量子対応になるには
学習目標
このモジュールを修了すると、以下のことができるようになります。
- ビジネスリーダーが将来のワークフローに量子コンピューティングを取り入れるために、今すぐ実践できるステップを説明できる。
- 量子対応性と量子ポテンシャルの概念を説明できる。
- 量子エコシステムのミッションを説明できる。
- 量子コンピューティング技術の最新情報や画期的な進展を追うためのリソースを見つけられる。
量子技術で価値ある問題を解決する
多くの企業は、インターネットのようなかつての革新的テクノロジーに早期に投資できたならと思っているでしょう。量子コンピューティングによって、また同様のチャンスが訪れています。技術は成熟しつつあり、今こそ量子スキルを磨き、計算集約型の問題に対する量子の計り知れない可能性を理解するべき時です。
量子コンピューティングの時代では、完全な量子ポテンシャルとスケールを実現するうえでシステム性能が鍵となります。これは、特定のユースケースにおいて古典コンピュータに対する大幅な性能優位性を明確に示せる段階を指します。具体的には、量子計算が数百倍・数千倍高速であること、必要なメモリが大幅に少ないこと、あるいは一見不可能なことを可能にすることを意味します。UC バークレーとの共同研究は、フォールトトレランスの時代が到来する前の段階においても、現在利用可能な IBM Quantum® プロセッサーが意義ある計算や現実的なアプリケーションの探索に活用できることを実証しています。
量子コンピュータは近い将来、古典的なスーパーコンピュータが長年にわたって解決できなかった価値ある問題を解けるようになるかもしれません。世界中の政府や業界リーダーは、すでにヘルスケア、材料科学、機械学習などの分野でのユースケースを探索しています。今すぐ取り組みを開始し、量子対応になった組織は、これらの技術が発展するにつれて大きな優位性を持つことになります。
量子対応性
量子対応性とは、量子コンピューティングの戦略・技術・運用における組織の習熟度を表す、継続的に進化する指標です。これは、量子技術を活用して業界を変革し、競争優位性を生み出し、量子に精通した競合他社からの脅威に対応するための組織の段階的な能力を示します。
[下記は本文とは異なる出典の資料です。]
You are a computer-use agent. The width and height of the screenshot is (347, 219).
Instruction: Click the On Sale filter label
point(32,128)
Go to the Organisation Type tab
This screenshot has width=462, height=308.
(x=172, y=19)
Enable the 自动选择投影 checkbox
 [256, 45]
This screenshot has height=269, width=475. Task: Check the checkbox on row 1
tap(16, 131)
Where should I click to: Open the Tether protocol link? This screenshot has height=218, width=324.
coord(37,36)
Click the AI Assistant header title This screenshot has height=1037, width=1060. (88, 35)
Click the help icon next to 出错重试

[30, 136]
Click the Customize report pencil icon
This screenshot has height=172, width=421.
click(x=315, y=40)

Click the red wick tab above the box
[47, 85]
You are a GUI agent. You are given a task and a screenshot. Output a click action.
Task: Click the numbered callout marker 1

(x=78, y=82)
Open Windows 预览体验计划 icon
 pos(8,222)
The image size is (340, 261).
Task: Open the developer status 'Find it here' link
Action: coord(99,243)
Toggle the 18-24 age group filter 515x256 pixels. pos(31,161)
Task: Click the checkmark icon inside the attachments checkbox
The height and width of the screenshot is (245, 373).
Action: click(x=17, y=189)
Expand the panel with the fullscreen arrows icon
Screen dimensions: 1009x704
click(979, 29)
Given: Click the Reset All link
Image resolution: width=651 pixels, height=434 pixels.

以下の三角形をクリックして、量子対応組織の能力を確認してください。
戦略
- – 量子市場の情報を、機会と脅威に関する実行可能なインサイトに転換する能力。
- – 量子が引き起こす戦略・能力・イノベーション施策からビジネス価値を獲得する熟練度。
- – 量子技術に関する知的財産(IP)を確保・保護する専門知識。
- – 量子コンピューティングの意図された利用に関する規制・標準への影響力。
技術
- – 量子アプリケーションの構築・テスト・デプロイ・更新を行うための DevSecOps フレームワーク。
- – 量子対応ワークフローをサポートするための AI およびその他の高度な計算モデルの成熟度。
- – 量子クラシカルワークロードのオーケストレーションと相互運用を可能にするハイブリッドクラウドアーキテクチャ。
運用
- – 量子ロードマップの成功した実行を確保するためのガバナンスと監督。
- – 量子リテラシーを持つ高パフォーマンスチームを構築するための人材戦略と文化。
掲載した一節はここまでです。